Please echo the lines from the line with "Viewport: 723px width, 1568px height." to the line with "Action: tap(173, 205)", both included. Leave the pictures out of your answer.

*Extracted records:*
-.-.-
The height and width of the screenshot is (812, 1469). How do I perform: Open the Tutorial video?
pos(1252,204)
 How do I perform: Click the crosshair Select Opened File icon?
-.-.-
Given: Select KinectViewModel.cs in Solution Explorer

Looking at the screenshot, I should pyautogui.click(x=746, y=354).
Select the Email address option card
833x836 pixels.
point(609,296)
-.-.-
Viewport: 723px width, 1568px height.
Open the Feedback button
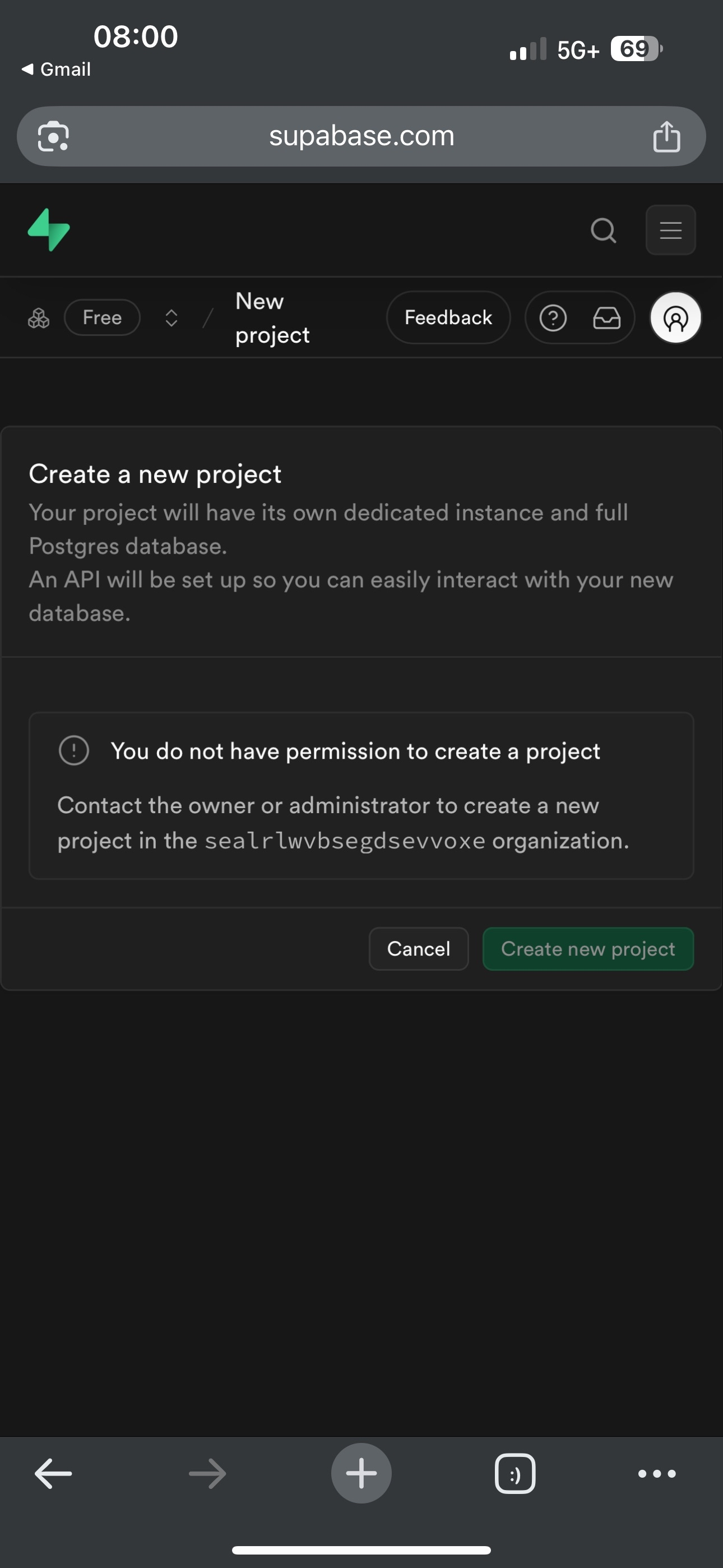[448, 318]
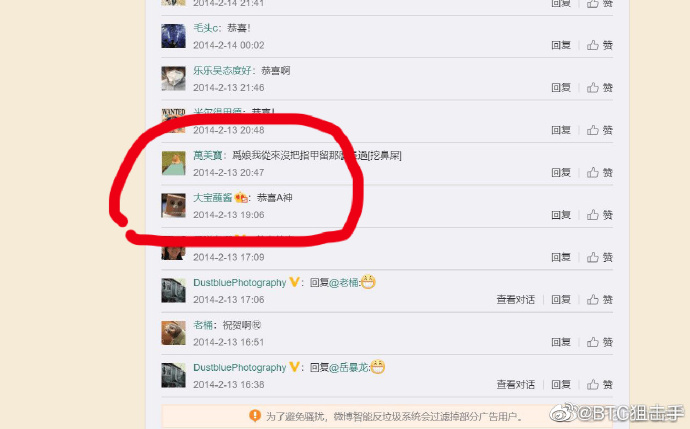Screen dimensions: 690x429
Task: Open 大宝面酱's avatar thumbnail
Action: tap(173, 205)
-.-.-
*Response:*
Viewport: 723px width, 1568px height.
Open the Feedback button
[448, 318]
Screen dimensions: 690x429
Task: Open 大宝面酱's avatar thumbnail
Action: tap(173, 205)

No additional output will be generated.